## TASK TO CARRY OUT
Write out every line of the entries below word for word, omitting the pictures.
===== DATASET RECORDS
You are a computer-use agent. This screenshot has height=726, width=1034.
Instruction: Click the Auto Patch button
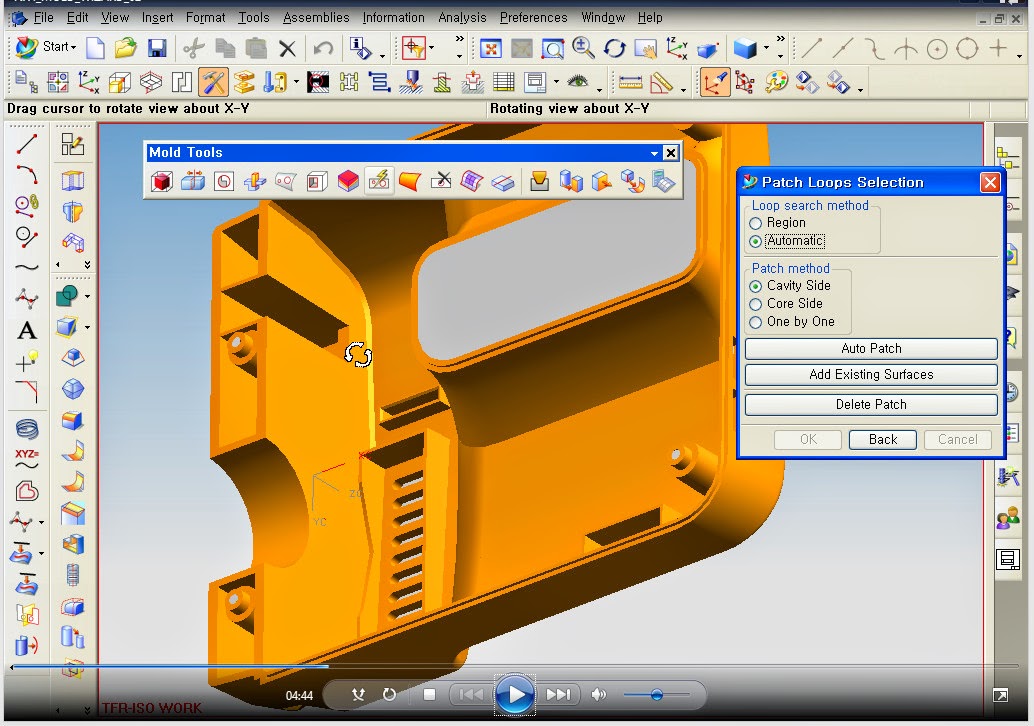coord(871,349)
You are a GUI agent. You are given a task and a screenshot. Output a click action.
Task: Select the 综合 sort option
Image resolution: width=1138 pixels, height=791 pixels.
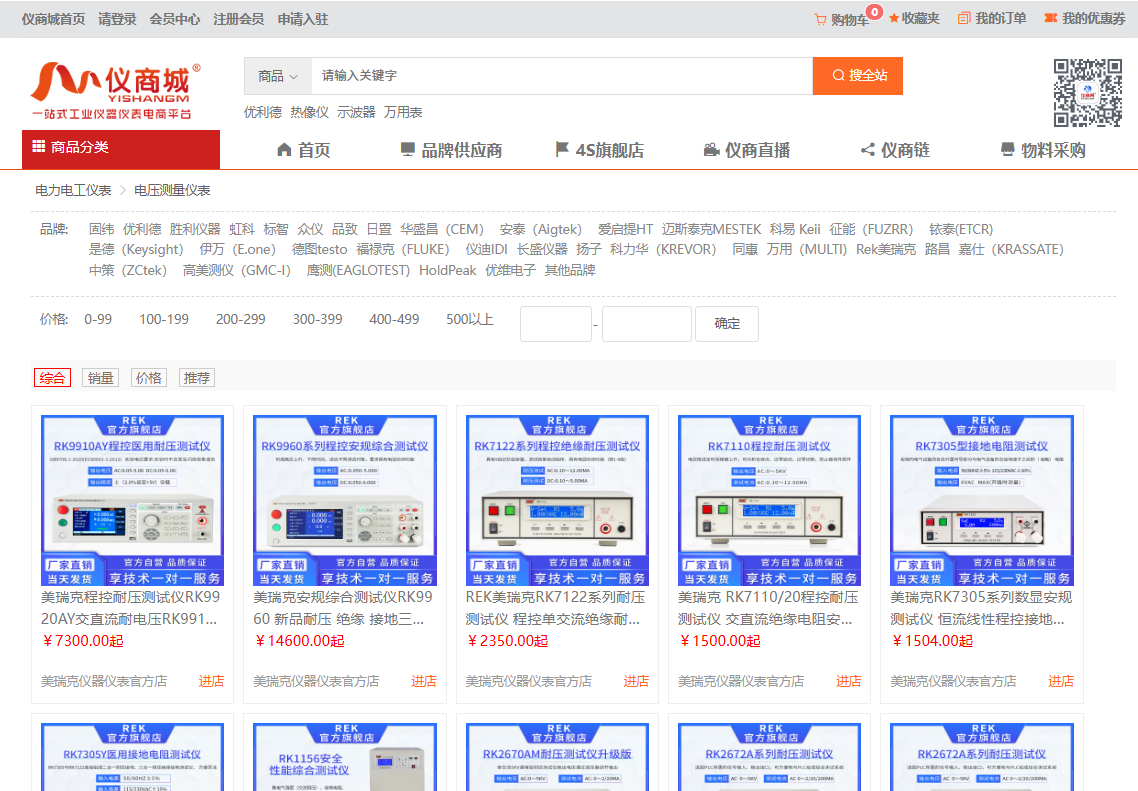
==========
## SOLUTION TO THE PROBLEM
You are a computer-use agent. This screenshot has height=726, width=1034.
Instruction: Click the Auto Patch button
coord(871,349)
You are a GUI agent. You are given a task and a screenshot. Output a click action.
Task: Select the 综合 sort option
Image resolution: width=1138 pixels, height=791 pixels.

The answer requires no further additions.